+++ Source text
Deans' stroke musings

Changing stroke rehab and research worldwide now.Time is Brain!Just think of all the trillions and trillions of neurons that DIE each day because there are NO effective hyperacute therapies besides tPA(only 12% effective). I have 493 posts on hyperacute therapy, enough for researchers to spend decades proving them out. These are my personal ideas and blog on stroke rehabilitation and stroke research. Do not attempt any of these without checking with your medical provider. Unless you join me in agitating, when you need these therapies they won't be there.

What this blog is for:

Shortly after getting out of the hospital and getting NO information on the process or protocols of stroke rehabilitation and recovery I started searching on the internet and found that no other survivor received useful information. This is an attempt to cover all stroke rehabilitation information that should be readily available to survivors so they can talk with informed knowledge to their medical staff. It's quite disgusting that this information is not available from every stroke association and doctors group.
My back ground story is here:http://oc1dean.blogspot.com/2010/11/my-background-story_8.html

Friday, September 30, 2016

Remodeling of Neuronal Circuits After Reach Training in Chronic Capsular Stroke

What protocols were created out of this research? Send your doctor after them.  I assume the pellet reaching task will need to be changed for humans.
++++++
+++ Input data
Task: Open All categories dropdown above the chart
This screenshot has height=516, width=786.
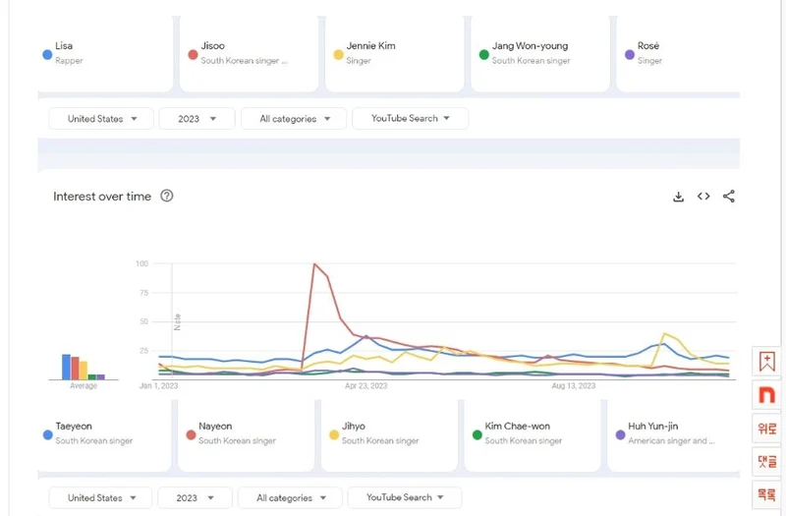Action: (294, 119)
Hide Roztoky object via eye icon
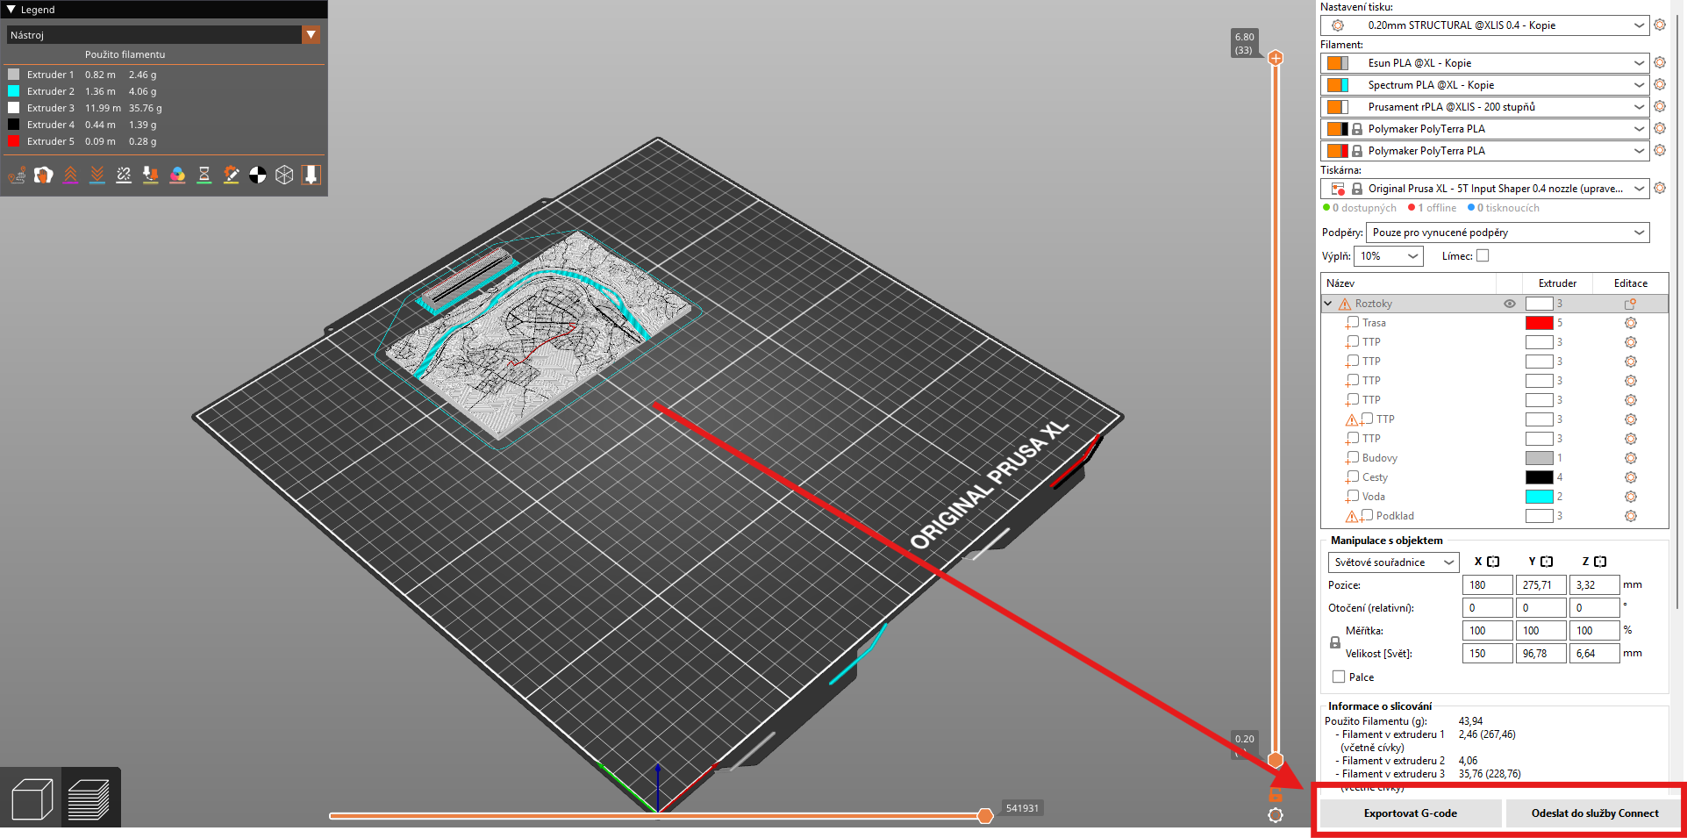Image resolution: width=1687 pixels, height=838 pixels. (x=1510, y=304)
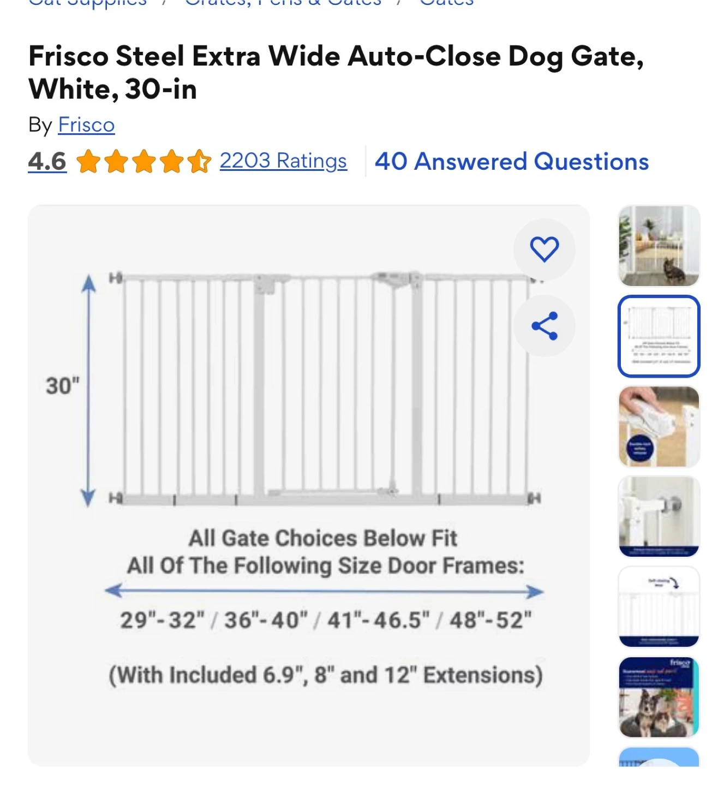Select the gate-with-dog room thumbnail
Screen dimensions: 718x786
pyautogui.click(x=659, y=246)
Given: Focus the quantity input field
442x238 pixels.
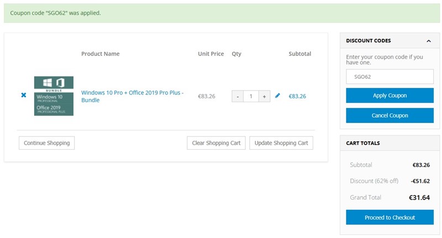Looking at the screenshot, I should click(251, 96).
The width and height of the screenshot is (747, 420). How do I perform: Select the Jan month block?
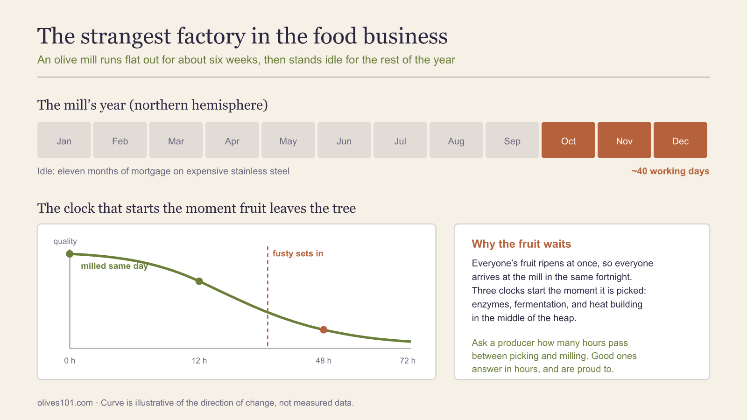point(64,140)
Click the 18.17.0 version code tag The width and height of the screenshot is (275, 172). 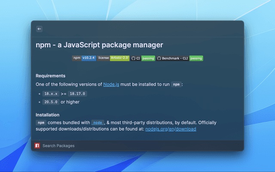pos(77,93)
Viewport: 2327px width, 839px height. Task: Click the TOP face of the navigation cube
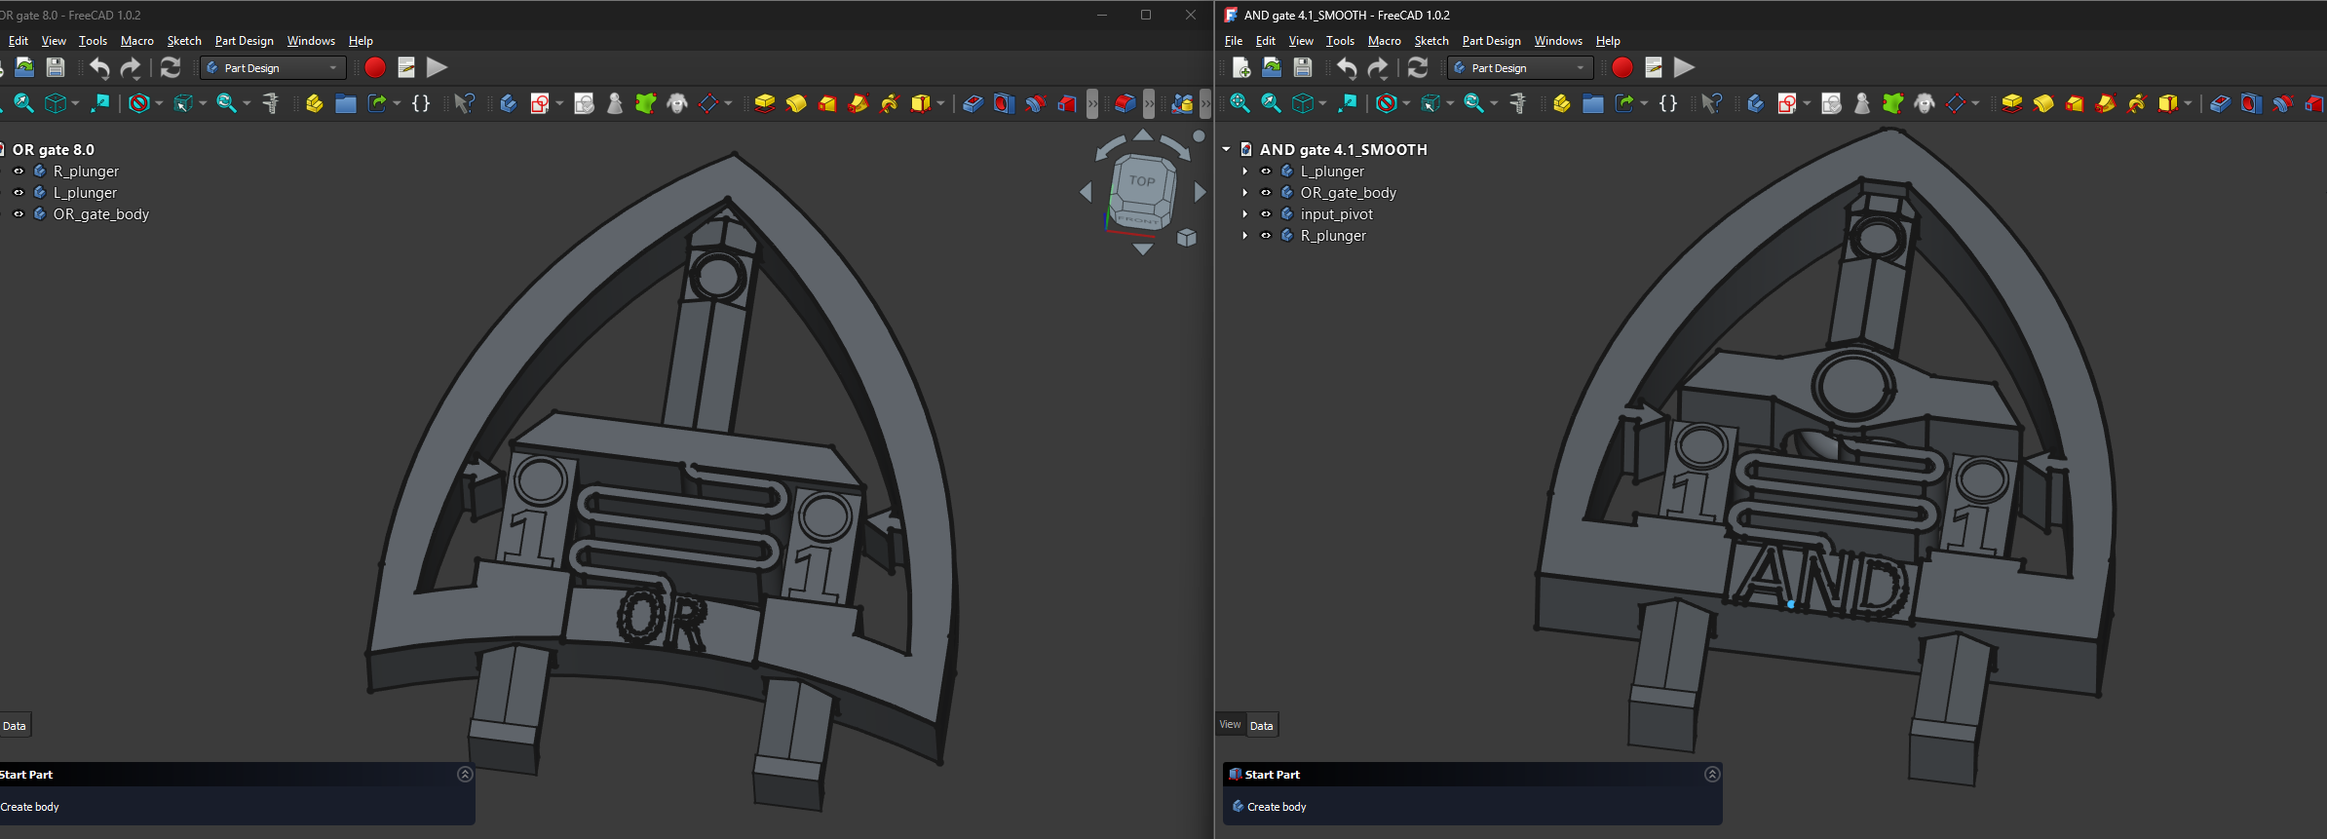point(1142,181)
++++++
◆ Assignment ◆
Edit the stroke blog text, giving everything from "Changing stroke rehab" down to "won't be there." again with "researchers" changed to "scientists".

◆ Solution to this exercise ◆
Changing stroke rehab and research worldwide now.Time is Brain!Just think of all the trillions and trillions of neurons that DIE each day because there are NO effective hyperacute therapies besides tPA(only 12% effective). I have 493 posts on hyperacute therapy, enough for scientists to spend decades proving them out. These are my personal ideas and blog on stroke rehabilitation and stroke research. Do not attempt any of these without checking with your medical provider. Unless you join me in agitating, when you need these therapies they won't be there.